YOUR ASSIGNMENT =>
Look through the entries for the string "sidebar" and copy every line where it shows up.

##### INFORMATION PROVIDED

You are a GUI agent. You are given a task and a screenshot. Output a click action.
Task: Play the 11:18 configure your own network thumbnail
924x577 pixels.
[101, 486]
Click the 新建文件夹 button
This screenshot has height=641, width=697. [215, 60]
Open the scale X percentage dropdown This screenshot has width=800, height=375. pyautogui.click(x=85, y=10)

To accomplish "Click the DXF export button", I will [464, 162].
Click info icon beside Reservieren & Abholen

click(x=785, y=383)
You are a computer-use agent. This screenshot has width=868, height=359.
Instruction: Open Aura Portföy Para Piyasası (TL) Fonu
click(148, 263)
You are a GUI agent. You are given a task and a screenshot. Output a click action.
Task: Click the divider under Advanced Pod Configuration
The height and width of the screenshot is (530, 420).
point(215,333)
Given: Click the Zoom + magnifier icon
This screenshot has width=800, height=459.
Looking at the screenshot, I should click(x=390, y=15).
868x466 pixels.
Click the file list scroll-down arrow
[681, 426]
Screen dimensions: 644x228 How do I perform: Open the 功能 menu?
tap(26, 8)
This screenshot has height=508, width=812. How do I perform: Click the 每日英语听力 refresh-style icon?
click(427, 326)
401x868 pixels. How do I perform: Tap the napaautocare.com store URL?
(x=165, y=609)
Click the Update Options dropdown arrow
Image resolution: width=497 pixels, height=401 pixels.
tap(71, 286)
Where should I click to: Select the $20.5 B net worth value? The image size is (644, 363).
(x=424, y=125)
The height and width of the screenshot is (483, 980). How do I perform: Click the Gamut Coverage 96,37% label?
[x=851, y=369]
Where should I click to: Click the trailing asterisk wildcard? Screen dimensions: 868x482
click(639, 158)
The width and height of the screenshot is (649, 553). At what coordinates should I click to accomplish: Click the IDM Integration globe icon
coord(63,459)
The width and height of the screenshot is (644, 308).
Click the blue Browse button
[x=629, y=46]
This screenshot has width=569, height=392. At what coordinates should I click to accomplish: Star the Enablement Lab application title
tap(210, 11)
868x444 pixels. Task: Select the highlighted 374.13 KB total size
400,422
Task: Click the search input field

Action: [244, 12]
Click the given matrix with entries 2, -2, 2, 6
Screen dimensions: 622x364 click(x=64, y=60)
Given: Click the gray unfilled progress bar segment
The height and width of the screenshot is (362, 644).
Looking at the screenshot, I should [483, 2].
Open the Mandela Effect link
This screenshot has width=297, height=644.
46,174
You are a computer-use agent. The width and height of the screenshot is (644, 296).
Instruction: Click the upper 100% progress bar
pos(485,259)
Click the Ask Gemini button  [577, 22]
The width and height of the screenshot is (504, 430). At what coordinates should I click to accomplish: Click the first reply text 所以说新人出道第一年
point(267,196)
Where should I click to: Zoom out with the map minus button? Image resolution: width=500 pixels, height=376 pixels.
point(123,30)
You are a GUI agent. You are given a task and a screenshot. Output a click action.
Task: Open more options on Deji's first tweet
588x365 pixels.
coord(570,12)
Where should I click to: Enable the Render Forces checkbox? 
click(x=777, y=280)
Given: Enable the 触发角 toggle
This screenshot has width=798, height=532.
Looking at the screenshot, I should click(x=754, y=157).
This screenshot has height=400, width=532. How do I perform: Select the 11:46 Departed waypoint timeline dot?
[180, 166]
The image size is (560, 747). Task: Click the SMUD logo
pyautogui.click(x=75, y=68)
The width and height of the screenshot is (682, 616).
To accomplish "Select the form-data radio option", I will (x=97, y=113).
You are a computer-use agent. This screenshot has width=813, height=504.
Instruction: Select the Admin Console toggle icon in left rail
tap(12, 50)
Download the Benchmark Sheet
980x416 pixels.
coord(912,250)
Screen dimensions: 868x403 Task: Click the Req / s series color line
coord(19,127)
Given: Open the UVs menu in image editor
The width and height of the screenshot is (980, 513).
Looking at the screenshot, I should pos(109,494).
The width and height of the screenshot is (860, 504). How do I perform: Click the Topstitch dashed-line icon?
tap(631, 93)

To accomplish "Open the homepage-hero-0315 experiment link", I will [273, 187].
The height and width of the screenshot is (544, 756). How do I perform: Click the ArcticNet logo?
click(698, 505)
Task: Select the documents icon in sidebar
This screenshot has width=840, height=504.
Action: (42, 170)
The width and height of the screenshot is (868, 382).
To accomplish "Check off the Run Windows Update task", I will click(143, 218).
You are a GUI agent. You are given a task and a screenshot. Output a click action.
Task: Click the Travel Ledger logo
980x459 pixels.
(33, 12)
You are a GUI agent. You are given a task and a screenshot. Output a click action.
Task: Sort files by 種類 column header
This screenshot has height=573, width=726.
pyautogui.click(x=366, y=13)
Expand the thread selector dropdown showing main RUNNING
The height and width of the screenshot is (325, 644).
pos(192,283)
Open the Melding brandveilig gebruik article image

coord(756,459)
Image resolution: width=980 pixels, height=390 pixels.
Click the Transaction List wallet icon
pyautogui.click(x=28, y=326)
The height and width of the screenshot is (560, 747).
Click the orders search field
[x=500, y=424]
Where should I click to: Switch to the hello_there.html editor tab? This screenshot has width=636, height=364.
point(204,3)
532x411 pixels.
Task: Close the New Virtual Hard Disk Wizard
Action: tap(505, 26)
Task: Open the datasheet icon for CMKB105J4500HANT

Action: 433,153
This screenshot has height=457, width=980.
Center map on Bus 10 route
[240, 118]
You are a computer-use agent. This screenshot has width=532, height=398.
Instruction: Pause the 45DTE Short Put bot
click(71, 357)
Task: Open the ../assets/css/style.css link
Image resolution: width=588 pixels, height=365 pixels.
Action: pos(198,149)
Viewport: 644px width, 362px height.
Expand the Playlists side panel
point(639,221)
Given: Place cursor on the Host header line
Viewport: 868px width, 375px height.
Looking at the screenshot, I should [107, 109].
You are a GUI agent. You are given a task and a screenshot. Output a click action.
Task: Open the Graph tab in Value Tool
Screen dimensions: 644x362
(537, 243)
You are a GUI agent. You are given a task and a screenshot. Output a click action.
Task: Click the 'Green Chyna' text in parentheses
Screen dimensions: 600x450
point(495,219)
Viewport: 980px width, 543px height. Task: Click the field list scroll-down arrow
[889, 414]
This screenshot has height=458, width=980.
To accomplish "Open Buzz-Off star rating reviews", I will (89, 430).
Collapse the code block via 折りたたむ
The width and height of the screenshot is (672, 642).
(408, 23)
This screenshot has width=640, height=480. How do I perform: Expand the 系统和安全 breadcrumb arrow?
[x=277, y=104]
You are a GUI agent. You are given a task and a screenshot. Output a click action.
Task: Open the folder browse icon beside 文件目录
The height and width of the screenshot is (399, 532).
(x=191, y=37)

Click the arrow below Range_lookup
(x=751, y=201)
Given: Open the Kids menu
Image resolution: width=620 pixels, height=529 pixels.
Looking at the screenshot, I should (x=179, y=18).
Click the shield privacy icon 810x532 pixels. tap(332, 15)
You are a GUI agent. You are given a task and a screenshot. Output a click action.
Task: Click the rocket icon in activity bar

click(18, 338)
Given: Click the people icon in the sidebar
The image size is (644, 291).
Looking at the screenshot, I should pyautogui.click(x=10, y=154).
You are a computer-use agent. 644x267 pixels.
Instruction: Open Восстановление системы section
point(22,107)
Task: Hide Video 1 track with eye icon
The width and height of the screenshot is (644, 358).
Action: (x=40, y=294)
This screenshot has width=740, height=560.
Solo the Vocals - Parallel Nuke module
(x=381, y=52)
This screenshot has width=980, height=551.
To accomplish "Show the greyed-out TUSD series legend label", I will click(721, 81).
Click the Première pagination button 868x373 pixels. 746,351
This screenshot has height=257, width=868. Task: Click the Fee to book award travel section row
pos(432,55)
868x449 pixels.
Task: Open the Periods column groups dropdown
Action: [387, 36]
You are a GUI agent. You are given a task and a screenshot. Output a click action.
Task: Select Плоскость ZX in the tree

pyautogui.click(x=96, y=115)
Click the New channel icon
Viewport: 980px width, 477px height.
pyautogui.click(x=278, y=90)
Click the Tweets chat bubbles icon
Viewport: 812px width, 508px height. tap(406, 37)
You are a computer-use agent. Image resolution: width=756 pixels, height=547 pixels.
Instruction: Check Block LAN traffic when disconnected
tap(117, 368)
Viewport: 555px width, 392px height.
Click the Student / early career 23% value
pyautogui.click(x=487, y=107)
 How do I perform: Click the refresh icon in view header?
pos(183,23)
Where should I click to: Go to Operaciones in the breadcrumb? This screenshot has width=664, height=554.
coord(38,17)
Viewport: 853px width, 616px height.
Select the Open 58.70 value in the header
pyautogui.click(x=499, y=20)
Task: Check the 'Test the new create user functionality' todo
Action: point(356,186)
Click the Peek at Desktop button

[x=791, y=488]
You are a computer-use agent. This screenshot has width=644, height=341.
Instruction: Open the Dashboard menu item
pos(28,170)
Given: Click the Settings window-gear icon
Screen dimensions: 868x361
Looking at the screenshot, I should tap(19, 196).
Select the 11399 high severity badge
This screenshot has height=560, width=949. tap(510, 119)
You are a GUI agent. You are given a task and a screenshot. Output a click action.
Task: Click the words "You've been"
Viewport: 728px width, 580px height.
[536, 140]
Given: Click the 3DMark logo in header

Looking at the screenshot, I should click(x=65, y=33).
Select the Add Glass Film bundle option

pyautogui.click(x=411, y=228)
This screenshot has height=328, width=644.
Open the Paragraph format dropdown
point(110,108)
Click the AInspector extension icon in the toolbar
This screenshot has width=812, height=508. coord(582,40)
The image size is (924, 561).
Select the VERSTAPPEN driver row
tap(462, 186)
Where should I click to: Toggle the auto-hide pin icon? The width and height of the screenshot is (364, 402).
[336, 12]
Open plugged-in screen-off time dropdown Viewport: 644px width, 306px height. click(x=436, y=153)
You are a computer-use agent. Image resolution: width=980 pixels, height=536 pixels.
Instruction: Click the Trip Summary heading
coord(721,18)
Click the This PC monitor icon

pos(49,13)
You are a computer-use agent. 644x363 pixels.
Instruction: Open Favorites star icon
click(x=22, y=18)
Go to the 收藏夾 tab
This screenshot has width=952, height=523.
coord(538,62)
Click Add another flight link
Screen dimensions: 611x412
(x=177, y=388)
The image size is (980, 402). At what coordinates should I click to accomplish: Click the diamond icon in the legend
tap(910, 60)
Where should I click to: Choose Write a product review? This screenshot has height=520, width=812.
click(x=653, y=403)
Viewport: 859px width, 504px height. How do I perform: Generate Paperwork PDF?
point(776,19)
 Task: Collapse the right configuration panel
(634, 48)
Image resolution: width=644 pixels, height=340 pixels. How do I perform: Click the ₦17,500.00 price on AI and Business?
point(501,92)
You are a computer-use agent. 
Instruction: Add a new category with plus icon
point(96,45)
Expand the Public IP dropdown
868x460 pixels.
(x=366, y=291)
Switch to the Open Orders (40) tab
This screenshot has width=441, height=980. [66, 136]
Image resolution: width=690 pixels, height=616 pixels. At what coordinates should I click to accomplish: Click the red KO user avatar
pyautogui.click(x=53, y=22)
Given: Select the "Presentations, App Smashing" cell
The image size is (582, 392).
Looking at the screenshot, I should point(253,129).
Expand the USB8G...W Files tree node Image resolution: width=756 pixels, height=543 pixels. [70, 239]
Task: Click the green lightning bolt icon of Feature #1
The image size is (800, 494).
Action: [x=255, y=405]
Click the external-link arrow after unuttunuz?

##########

THE COMPLETED TASK =>
Task: Select the documents icon in sidebar
Given: Click the people icon in the sidebar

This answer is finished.